#### Extracted information

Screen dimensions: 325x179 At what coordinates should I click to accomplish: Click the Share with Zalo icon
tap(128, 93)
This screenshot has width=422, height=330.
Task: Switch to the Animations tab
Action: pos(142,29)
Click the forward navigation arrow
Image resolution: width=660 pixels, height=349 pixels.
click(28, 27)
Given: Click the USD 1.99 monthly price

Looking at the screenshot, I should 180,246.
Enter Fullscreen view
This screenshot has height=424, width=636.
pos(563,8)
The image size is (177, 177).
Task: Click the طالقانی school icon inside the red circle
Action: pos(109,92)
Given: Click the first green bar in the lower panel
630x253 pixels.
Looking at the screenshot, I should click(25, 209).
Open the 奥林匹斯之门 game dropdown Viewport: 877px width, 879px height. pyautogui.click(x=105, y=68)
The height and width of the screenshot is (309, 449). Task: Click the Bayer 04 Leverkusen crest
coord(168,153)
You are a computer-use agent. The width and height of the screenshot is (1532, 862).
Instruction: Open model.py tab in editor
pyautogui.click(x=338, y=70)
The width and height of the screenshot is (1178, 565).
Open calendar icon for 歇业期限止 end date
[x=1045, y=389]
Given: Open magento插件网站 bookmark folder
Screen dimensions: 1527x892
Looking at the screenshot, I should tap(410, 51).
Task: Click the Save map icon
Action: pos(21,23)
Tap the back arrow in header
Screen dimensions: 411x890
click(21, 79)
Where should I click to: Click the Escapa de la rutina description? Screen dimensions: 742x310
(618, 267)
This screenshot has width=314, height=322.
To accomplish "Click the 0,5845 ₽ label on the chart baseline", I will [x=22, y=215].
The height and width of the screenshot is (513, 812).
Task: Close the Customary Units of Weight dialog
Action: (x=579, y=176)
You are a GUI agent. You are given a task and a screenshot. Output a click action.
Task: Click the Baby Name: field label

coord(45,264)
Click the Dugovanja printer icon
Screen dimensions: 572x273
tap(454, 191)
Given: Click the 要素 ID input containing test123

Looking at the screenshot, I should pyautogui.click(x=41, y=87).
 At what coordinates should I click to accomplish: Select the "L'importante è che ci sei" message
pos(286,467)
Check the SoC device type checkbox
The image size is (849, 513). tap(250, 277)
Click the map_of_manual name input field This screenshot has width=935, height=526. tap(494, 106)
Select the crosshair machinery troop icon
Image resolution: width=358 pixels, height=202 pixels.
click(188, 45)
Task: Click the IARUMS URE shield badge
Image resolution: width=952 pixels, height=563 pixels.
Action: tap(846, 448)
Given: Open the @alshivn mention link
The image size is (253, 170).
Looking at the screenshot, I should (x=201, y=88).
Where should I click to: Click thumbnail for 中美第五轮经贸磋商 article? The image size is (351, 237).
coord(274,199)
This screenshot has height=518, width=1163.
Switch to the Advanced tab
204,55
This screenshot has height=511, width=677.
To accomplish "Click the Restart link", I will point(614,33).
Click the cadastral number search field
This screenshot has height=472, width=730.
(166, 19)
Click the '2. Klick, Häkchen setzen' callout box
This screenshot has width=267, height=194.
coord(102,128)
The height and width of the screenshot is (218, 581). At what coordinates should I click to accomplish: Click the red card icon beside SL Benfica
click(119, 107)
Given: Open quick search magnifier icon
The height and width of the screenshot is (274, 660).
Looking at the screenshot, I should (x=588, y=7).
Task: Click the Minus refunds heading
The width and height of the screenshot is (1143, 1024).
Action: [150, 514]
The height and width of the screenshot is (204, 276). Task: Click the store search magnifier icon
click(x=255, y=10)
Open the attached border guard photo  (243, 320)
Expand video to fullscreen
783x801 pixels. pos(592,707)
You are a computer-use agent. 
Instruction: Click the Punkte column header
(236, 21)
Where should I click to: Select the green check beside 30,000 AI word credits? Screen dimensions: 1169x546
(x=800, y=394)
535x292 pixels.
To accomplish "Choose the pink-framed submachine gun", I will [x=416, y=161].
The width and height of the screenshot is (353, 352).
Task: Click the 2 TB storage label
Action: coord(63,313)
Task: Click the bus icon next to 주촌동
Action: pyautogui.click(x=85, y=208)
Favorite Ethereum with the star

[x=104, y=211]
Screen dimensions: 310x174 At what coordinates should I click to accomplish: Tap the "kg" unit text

########

§ Exercise objective
Reproduce exactly the lines running from the one with "Where should I click to: Select" to the last line of the listing above. Add nothing else.

§ Written answer
Where should I click to: Select the green check beside 30,000 AI word credits? Screen dimensions: 1169x546
(x=800, y=394)
535x292 pixels.
To accomplish "Choose the pink-framed submachine gun", I will [x=416, y=161].
The width and height of the screenshot is (353, 352).
Task: Click the 2 TB storage label
Action: coord(63,313)
Task: Click the bus icon next to 주촌동
Action: pyautogui.click(x=85, y=208)
Favorite Ethereum with the star

[x=104, y=211]
Screen dimensions: 310x174 At what coordinates should I click to accomplish: Tap the "kg" unit text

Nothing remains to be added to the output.